Given exercise
Reproduce the data below verbatim, line for line, without changing any character.

Given data
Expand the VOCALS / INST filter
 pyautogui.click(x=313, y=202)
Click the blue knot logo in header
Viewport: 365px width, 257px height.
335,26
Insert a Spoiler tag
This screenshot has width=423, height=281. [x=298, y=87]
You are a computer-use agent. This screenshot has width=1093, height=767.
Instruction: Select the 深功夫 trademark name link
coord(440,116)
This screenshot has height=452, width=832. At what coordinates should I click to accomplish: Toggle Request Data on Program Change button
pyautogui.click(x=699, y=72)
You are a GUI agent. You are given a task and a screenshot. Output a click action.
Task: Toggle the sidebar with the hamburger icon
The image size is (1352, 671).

Task response
Expand the VOCALS / INST filter
 pyautogui.click(x=313, y=202)
Click the blue knot logo in header
Viewport: 365px width, 257px height.
335,26
Insert a Spoiler tag
This screenshot has width=423, height=281. [x=298, y=87]
You are a computer-use agent. This screenshot has width=1093, height=767.
Instruction: Select the 深功夫 trademark name link
coord(440,116)
This screenshot has height=452, width=832. At what coordinates should I click to accomplish: Toggle Request Data on Program Change button
pyautogui.click(x=699, y=72)
You are a GUI agent. You are given a task and a screenshot. Output a click action.
Task: Toggle the sidebar with the hamburger icon
The image size is (1352, 671).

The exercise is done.